Asia Central Banks Hold Steady as China Loans Unchanged, Korea GDP Rebounds, Philippines Cuts Growth Forecast
Asia's central banks maintain cautious stances. China's loan rates remain stable, South Korea's GDP rebounds, while the Philippines downgrades its growth forecast amidst oil price concerns.

Map of Asia
TL;DR
Asia’s central banks navigate varying economic conditions, with China’s key lending rates holding steady, South Korea’s economy showing a strong rebound, and the Philippines facing a downgraded growth outlook. These actions reflect a regional balancing act between inflation pressures and economic growth targets.
Asian economies are demonstrating a varied economic landscape as central banks prepare for crucial interest rate decisions and key economic data emerges this week. Policymakers across the region weigh inflation pressures against growth imperatives, influencing monetary policy actions.
China’s loan prime rates (LPR), a benchmark for corporate and household lending, are expected to remain unchanged when set on Monday.
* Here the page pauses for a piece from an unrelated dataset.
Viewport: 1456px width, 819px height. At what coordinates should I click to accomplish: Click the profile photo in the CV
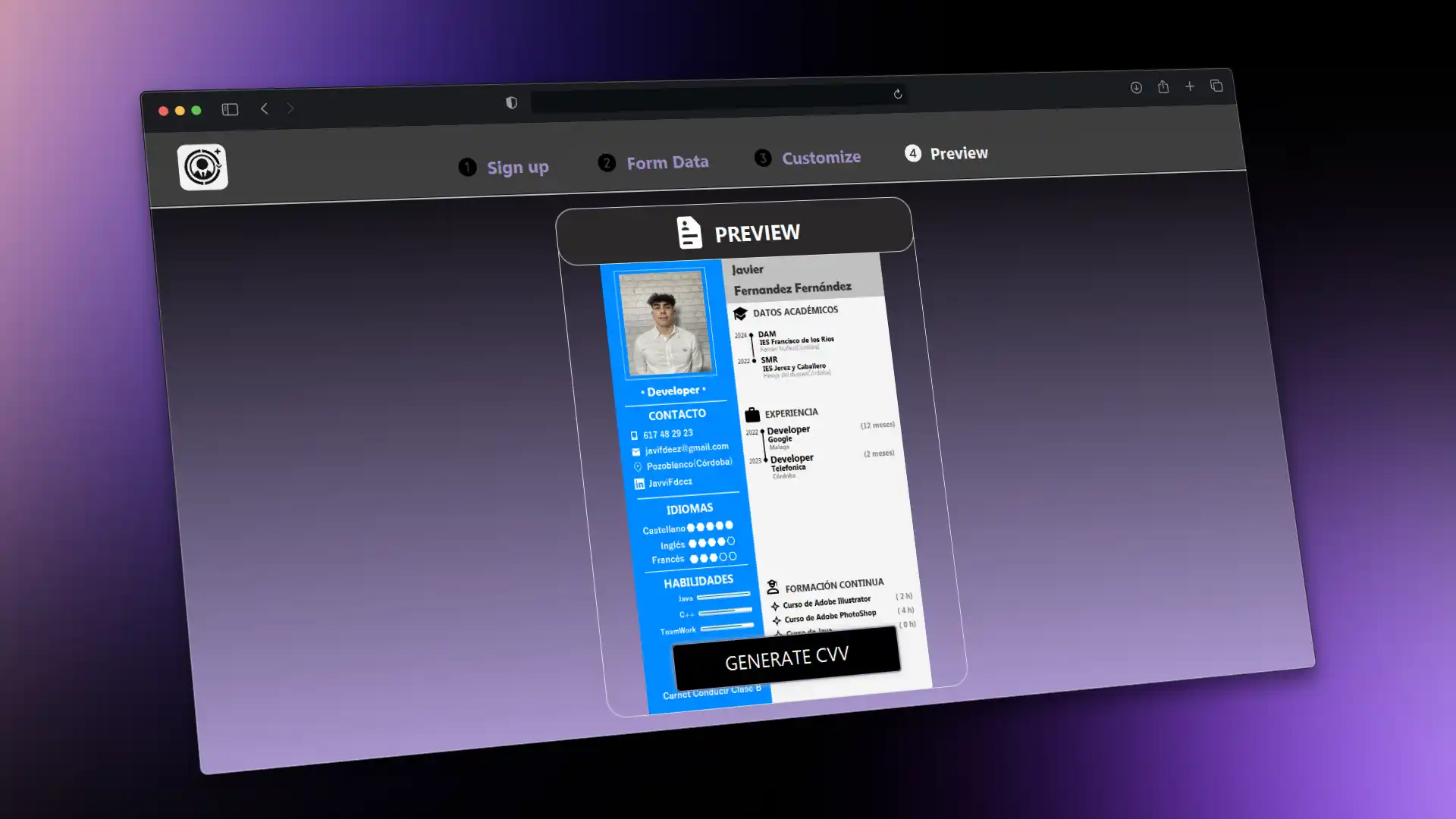point(665,323)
This stability follows stronger-than-expected first-quarter GDP data and recent reflationary trends.
South Korea’s economy shows signs of a robust recovery, with its first-quarter GDP (Gross Domestic Product) forecast to grow 1.0% quarter-on-quarter. This marks a significant rebound from the 0.2% contraction recorded in the fourth quarter of 2025, driven primarily by strong export performance, particularly in the semiconductor sector.
The Philippines faces a revised economic outlook. Its 2026 GDP growth forecast has been downgraded to 4.5% from previous estimates. This adjustment stems from the nation's substantial exposure to global oil price fluctuations, which impact domestic costs and economic activity. Meanwhile, Indonesia’s central bank is also expected to hold rates steady, despite inflation exceeding its 2.5% target, supported by fuel subsidies and softening growth.
The stability in China's LPR indicates a cautious approach to monetary policy, balancing growth support with inflationary considerations. This stance suggests that current economic momentum may allow for policy patience rather than immediate intervention. For South Korea, the anticipated GDP rebound, fueled by exports, provides a buffer against global economic headwinds, highlighting the resilience of its export-oriented sectors.
The downgraded forecast for the Philippines underscores the vulnerability of oil-importing economies to commodity price volatility. Central banks like Bangko Sentral ng Pilipinas (BSP) must balance inflation targeting—where CPI has risen above its target—with supporting growth in a challenging external environment. Investors should monitor upcoming rate decisions from Indonesia and the Philippines this week, alongside Japan’s inflation and purchasing managers’ index (PMI) data, for broader regional economic indicators.